Guy Denis a vécu ce que vivent bien des Wallons : le sentiment d'appar­tenir, au pire, à un peuple sans grand intérêt ; au mieux, à un peuple dont un certain folklore, une certaine couleur, certains coups de tendresse et de gueule, ont pu arracher un sourire amusé, ou un élan momentané de sympathie... « Atterrés par le mot Wallonie » : une ana­lyse strictement linguistique de nombre de discours, aujourd'hui encore, montre que cette répulsion est toujours actuelle.

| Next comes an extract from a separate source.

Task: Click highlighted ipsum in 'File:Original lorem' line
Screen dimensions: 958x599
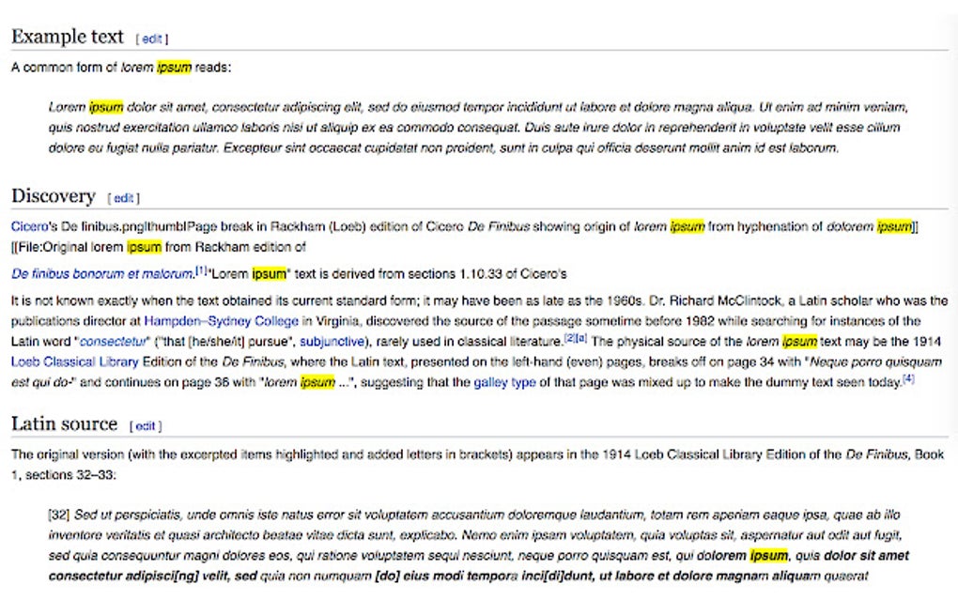Action: pyautogui.click(x=145, y=247)

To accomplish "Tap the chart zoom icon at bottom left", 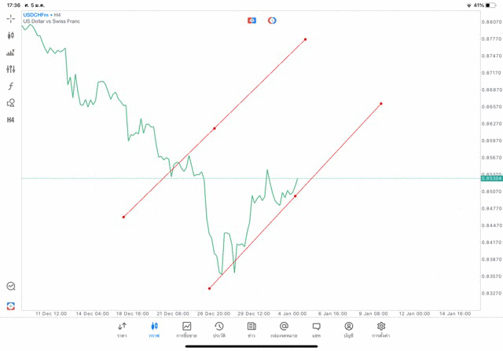I will 11,287.
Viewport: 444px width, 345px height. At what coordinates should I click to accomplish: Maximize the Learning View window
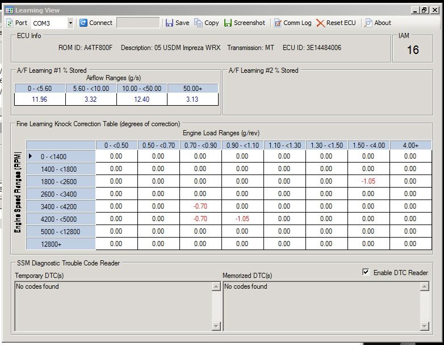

Il faudra bien étudier un jour cette question-ci : pourquoi la Belgique n'a-t-elle, je ne dis pas aimé — on ne lui en demandait pas tant ! — mais simplement supporté la Wallonie ? Notre histoire, notre art, notre culture : évacués. « Ah ! oui vraiment, ne restait pas grand-chose à cette Wallonie ! », dont l'au­teur dira : « Je suis né en ton sein sans te connaître ».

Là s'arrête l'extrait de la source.